╭─ Given data

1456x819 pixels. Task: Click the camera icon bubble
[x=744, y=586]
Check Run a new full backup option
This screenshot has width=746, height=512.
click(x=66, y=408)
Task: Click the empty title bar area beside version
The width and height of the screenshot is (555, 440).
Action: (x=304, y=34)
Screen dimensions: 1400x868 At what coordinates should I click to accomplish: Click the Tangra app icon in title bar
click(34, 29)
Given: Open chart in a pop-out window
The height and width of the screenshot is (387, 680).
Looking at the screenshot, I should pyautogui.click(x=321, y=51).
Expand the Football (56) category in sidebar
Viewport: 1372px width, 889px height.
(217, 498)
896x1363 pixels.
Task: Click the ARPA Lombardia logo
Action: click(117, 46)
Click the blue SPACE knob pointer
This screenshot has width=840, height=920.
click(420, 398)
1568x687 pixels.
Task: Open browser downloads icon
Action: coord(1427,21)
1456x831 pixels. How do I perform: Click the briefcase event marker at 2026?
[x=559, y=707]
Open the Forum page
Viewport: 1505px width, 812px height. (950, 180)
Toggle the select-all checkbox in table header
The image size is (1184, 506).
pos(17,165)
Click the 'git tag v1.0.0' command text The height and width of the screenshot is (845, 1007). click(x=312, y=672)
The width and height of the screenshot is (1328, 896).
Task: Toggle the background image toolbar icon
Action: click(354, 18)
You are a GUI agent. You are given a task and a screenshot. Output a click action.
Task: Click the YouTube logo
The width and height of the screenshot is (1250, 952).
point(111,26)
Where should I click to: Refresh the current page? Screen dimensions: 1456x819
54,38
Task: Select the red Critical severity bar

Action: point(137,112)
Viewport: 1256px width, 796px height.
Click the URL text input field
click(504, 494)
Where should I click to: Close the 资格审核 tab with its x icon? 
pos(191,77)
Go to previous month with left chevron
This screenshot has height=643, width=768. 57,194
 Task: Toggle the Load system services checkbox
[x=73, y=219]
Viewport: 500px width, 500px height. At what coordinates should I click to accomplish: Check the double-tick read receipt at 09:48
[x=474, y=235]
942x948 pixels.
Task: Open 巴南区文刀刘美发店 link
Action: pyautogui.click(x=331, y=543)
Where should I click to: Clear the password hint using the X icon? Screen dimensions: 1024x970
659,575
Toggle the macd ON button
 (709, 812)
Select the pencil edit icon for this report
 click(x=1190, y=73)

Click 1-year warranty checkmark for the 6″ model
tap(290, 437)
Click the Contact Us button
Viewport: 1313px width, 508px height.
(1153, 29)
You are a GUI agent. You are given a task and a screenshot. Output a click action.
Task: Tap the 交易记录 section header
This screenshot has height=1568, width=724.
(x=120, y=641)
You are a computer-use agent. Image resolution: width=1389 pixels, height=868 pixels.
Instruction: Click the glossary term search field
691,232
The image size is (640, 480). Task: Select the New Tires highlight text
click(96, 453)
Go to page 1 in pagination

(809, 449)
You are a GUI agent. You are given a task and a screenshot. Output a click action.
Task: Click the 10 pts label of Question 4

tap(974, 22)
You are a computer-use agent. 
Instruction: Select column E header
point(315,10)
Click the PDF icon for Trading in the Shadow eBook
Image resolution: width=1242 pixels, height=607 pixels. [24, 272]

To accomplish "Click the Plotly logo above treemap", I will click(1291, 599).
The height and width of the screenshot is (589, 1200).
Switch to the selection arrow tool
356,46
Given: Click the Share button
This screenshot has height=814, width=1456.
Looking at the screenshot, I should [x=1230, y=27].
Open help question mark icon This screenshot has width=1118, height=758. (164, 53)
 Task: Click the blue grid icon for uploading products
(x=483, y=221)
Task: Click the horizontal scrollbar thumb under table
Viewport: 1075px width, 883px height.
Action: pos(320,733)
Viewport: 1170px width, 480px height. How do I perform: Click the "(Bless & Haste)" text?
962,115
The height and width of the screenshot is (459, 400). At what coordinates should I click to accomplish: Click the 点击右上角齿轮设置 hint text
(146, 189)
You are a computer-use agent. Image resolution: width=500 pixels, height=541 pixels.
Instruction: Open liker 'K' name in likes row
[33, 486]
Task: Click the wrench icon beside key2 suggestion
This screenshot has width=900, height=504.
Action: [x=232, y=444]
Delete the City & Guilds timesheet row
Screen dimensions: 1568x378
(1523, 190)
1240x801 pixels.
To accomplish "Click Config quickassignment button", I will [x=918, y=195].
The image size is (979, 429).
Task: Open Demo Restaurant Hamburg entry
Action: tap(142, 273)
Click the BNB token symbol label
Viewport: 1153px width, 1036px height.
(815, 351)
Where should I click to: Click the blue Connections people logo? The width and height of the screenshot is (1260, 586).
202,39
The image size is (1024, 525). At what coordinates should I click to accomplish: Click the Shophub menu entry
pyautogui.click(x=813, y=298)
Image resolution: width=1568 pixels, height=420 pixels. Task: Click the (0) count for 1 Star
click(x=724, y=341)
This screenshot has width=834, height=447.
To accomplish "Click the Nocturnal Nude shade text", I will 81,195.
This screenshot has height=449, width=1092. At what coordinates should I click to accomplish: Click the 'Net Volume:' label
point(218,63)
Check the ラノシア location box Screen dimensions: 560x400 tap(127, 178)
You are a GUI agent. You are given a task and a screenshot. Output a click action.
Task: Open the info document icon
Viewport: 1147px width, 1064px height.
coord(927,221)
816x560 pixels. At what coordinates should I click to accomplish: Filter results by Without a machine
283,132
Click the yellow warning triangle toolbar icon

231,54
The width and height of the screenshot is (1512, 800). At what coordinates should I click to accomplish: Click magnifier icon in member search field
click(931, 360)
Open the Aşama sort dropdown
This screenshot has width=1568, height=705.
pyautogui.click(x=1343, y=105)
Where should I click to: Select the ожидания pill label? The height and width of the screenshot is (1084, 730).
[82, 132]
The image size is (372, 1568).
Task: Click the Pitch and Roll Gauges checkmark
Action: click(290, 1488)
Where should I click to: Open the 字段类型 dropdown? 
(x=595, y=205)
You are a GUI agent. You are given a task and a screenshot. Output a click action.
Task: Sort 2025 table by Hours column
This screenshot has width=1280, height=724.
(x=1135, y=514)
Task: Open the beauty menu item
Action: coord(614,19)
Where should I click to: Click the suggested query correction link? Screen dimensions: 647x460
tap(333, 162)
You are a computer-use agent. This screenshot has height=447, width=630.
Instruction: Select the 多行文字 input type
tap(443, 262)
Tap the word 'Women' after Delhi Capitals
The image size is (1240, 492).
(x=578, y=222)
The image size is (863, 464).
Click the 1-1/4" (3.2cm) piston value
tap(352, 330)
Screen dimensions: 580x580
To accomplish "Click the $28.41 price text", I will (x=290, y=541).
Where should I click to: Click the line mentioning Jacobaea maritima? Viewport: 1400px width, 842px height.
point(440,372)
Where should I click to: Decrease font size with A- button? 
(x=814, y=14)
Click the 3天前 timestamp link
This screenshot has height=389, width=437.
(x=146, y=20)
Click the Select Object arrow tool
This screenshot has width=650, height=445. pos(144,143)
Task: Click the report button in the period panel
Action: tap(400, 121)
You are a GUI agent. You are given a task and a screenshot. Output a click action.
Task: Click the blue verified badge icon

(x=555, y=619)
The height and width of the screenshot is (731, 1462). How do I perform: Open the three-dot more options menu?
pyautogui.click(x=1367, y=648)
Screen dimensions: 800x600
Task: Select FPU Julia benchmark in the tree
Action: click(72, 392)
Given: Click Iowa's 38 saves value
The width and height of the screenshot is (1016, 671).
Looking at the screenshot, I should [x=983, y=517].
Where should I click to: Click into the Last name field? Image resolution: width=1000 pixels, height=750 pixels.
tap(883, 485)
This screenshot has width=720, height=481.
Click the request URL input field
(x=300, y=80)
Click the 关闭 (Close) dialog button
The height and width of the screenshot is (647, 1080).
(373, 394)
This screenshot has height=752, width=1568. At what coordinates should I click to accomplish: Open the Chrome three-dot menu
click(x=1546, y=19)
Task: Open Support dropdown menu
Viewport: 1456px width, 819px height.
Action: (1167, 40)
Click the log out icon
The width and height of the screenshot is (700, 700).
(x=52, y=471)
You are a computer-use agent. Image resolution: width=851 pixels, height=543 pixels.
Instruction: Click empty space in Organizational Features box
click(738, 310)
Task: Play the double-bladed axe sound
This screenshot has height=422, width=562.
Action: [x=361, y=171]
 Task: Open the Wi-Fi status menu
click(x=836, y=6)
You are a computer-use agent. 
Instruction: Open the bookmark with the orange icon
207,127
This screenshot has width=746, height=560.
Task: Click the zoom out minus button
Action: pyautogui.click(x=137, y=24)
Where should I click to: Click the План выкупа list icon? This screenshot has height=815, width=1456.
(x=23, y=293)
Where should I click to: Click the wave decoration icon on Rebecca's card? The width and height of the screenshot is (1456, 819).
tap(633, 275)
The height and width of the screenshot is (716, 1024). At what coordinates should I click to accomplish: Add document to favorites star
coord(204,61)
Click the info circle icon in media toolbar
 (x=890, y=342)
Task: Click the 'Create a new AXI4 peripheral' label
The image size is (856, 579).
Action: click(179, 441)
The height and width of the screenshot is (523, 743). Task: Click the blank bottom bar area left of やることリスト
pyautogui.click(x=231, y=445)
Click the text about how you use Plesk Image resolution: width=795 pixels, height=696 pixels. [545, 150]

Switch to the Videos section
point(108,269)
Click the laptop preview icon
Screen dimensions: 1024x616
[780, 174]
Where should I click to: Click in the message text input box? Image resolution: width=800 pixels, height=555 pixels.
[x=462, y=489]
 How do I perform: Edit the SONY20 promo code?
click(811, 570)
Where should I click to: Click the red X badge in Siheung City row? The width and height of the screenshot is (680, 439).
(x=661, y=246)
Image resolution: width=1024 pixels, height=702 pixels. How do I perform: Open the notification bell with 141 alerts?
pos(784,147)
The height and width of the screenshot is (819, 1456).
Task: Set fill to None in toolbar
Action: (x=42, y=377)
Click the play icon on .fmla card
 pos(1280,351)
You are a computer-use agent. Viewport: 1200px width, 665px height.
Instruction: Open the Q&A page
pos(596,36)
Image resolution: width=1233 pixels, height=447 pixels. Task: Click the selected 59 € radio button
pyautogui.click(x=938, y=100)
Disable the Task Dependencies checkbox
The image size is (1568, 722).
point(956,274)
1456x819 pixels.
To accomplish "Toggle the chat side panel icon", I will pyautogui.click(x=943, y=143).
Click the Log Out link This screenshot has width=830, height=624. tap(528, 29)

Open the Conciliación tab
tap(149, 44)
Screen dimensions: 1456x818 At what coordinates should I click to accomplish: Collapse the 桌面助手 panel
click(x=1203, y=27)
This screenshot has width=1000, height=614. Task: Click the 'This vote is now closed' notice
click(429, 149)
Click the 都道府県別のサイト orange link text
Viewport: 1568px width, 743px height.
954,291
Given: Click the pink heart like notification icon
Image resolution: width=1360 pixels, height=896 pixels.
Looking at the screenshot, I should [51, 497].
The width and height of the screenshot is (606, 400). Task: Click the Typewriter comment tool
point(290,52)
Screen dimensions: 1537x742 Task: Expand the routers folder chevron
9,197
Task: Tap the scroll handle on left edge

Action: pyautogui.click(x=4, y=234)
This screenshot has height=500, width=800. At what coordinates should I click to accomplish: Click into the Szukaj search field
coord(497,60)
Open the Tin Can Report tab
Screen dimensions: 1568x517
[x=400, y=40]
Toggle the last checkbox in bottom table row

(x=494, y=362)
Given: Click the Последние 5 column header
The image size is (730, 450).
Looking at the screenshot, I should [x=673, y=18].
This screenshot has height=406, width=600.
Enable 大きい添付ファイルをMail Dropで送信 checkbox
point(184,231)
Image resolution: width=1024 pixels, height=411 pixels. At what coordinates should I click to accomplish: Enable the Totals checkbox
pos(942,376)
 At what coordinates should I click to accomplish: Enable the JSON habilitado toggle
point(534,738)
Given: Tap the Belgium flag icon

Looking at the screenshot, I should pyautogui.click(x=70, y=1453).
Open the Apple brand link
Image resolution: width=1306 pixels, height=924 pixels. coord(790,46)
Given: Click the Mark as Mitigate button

╰─

Convert the items from the first line through the line containing "click(34, 29)", inclusive, into a numbered list, omitting any blank lines.

▶ _Result_
1. 1456x819 pixels. Task: Click the camera icon bubble
2. [x=744, y=586]
3. Check Run a new full backup option
4. This screenshot has width=746, height=512.
5. click(x=66, y=408)
6. Task: Click the empty title bar area beside version
7. The width and height of the screenshot is (555, 440).
8. Action: (x=304, y=34)
9. Screen dimensions: 1400x868 At what coordinates should I click to accomplish: Click the Tangra app icon in title bar
10. click(34, 29)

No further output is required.